O dólar comercial fechou em queda de 2,70% nesta segunda-feira (08), na cotação de R$4,8560 na venda, com foco no cenário internacional.

Dando sequência ao rali de baixa visto nos últimos dias, a divisa americana refletiu a expectativa pela reabertura das cidades no Brasil e no exterior.

Nesse contexto, os investidores renovaram o apetite ao risco após os países mais afetados pelo Covid-19 demonstrarem controle sobre a propagação da doença.

Além disso, a divulgação do relatório de empregos dos EUA evidenciando a criação de 2,5 milhões de novos postos de trabalho em maio demonstrou que a atividade local já está em recuperação.

Em meio ao clima de otimismo, os resultados da balança comercial da China mostraram que a economia global pode demorar para voltar ao normal.

Nesse sentido, as importações do gigante asiático sofreram um recuo de 16,7% em maio, na comparação anual, na maior contração desde janeiro de 2016.

Embora as exportações chinesas tenham recuado apenas 3,3% no período, os economistas acreditam que o volume comercializado internacionalmente nos próximos tende a ser menor.
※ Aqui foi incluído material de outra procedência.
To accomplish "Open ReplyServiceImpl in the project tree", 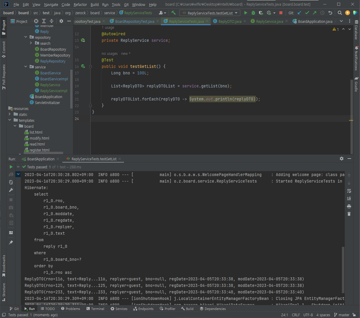I will [54, 91].
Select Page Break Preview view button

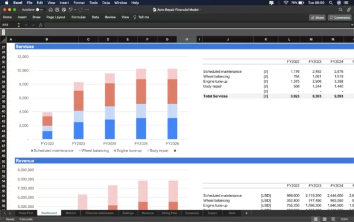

No Brasil, as incertezas no cenário político seguem pressionando o desempenho do real, apesar da valorização alcançada nas últimas semanas.

Entre os julgamentos dos processos de cassação no TSE e as ações de Fake News no STF, a chapa Bolsonaro-Mourão se mantém graças ao acordo realizado com o Centrão.

Mesmo assim, as críticas constantes do presidente da Câmara dos Deputados, Rodrigo Maia, ao governo acentuaram o clima de tensão entre os poderes.

Em outro front, o boletim Focus do Banco Central divulgado hoje revisou as projeções para o Produto Interno Bruto (PIB), prevendo um declínio de 6,48% em 2020.

Diante disso, cresceram as apostas de que o Comitê de Política Monetária (Copom) promoverá um novo corte na taxa Selic na próxima reunião.

Juros Futuros encerram mistos de olho na recuperação econômica

Na renda fixa, os contratos de juros futuros encerraram mistos, com as taxas curtas e intermediárias precificando a recuperação da economia.

Em contrapartida, houve redução do prêmio de risco nos vértices mais longos, refletindo as falas do presidente do Banco Central, Roberto Campos Neto.

Durante um evento do Goldman Sachs, o executivo explicou que a instituição pretende continuar com a flexibilização da Selic, apesar do aumento na variância do balanço de riscos.

O DI janeiro/2021 subiu para 2,19% (2,17% no ajuste anterior), o DI abril/2023 avançou para 4,46% (4,42% no ajuste anterior) e o DI janeiro/2026 recuou para 6,25% (6,33% no ajuste anterior).